(Saved entries)
· · · ·
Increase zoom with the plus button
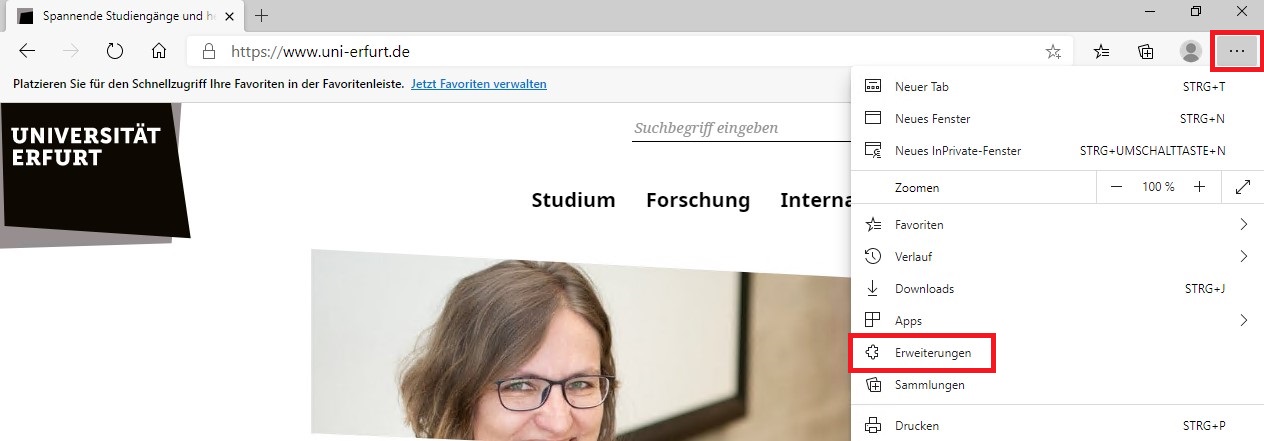The image size is (1264, 441). pyautogui.click(x=1199, y=187)
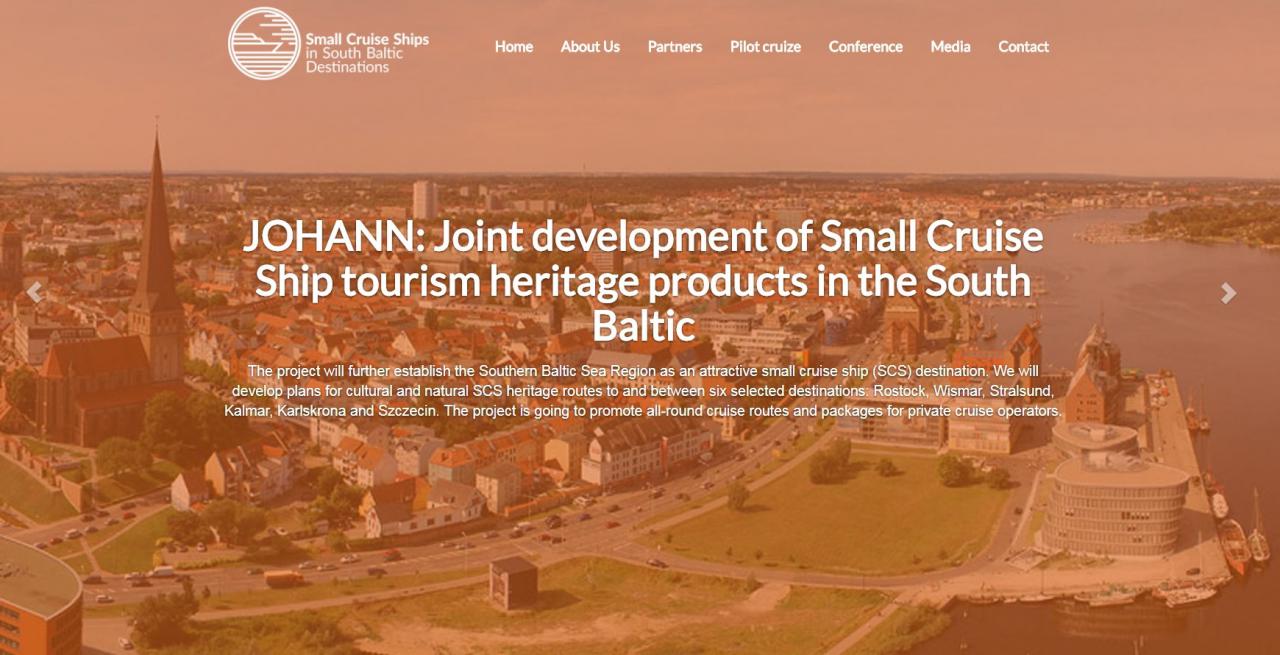Open the Media menu link

tap(950, 47)
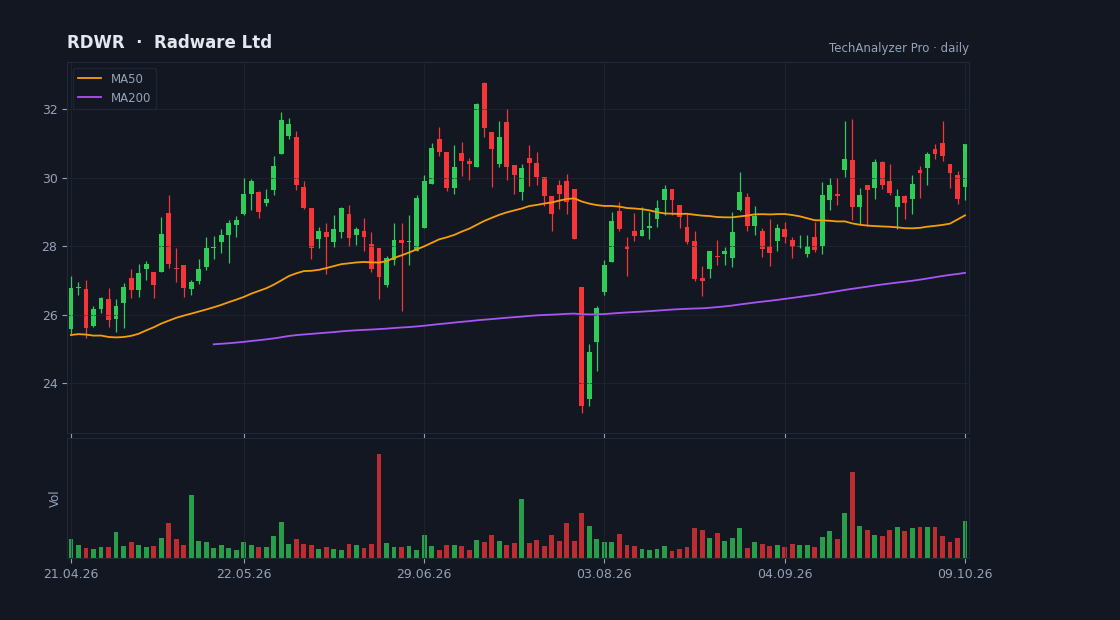Click the highest red candle near 32.8
The height and width of the screenshot is (620, 1120).
(484, 106)
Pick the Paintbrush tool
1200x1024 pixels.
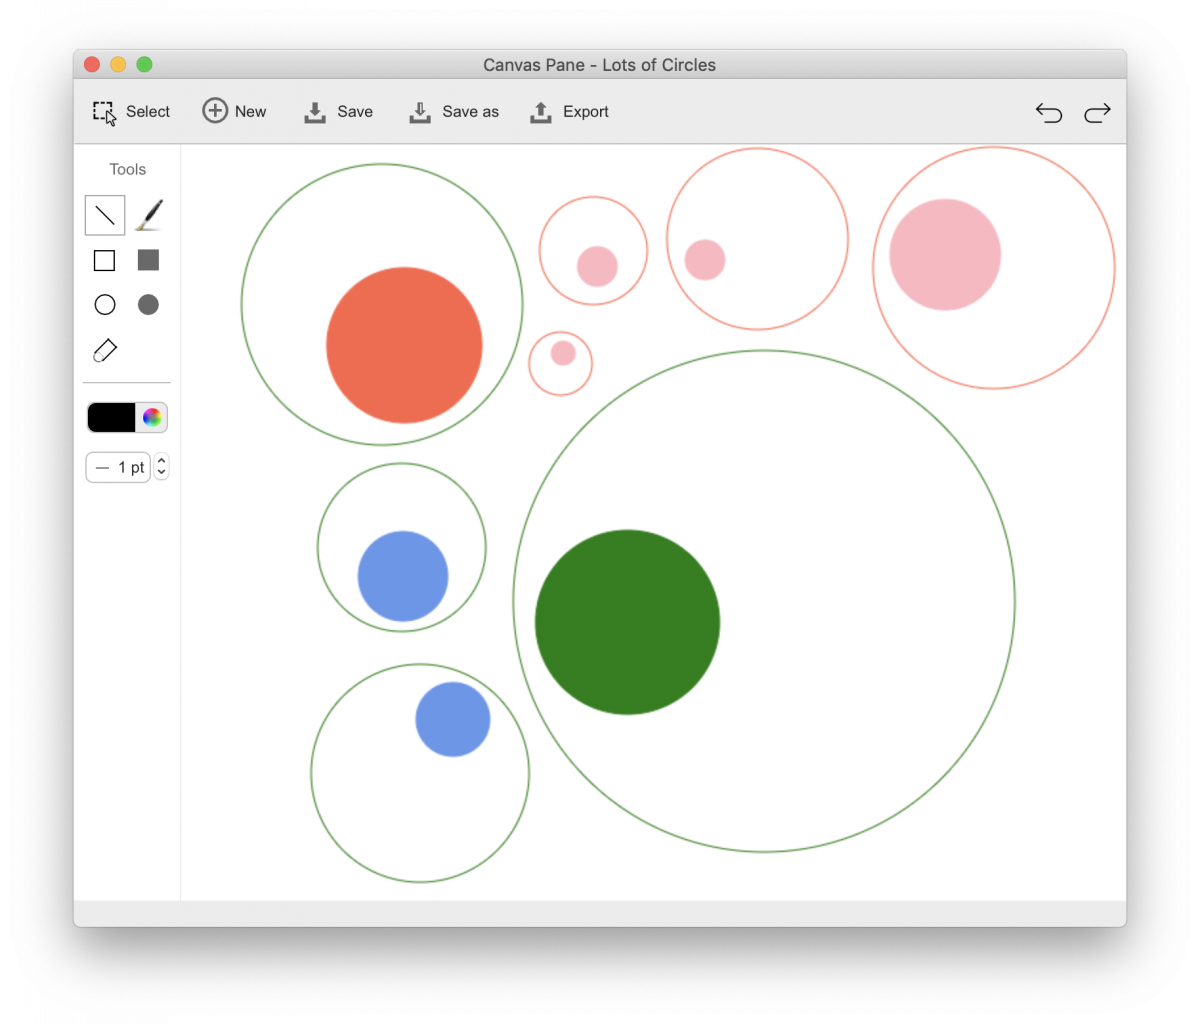pyautogui.click(x=149, y=215)
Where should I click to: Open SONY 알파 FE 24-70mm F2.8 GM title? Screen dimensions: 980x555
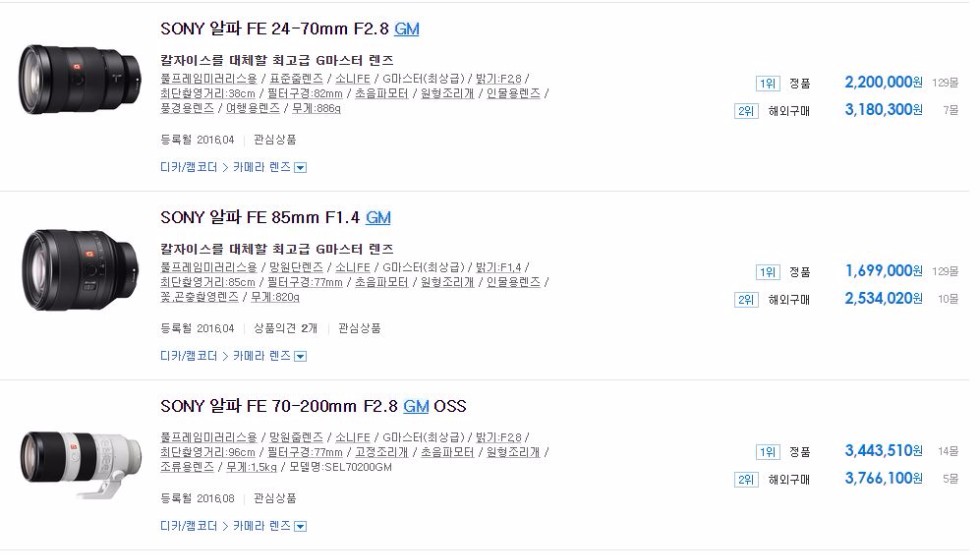[x=289, y=29]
· · · ·
Activity: Only the lines from the line that contains "1200x1024 pixels." through the end of the entries are to be written out, exactly and without pictures, both ends included.

Solved exercise:
1200x1024 pixels.
pyautogui.click(x=149, y=215)
Where should I click to: Open SONY 알파 FE 24-70mm F2.8 GM title? Screen dimensions: 980x555
[x=289, y=29]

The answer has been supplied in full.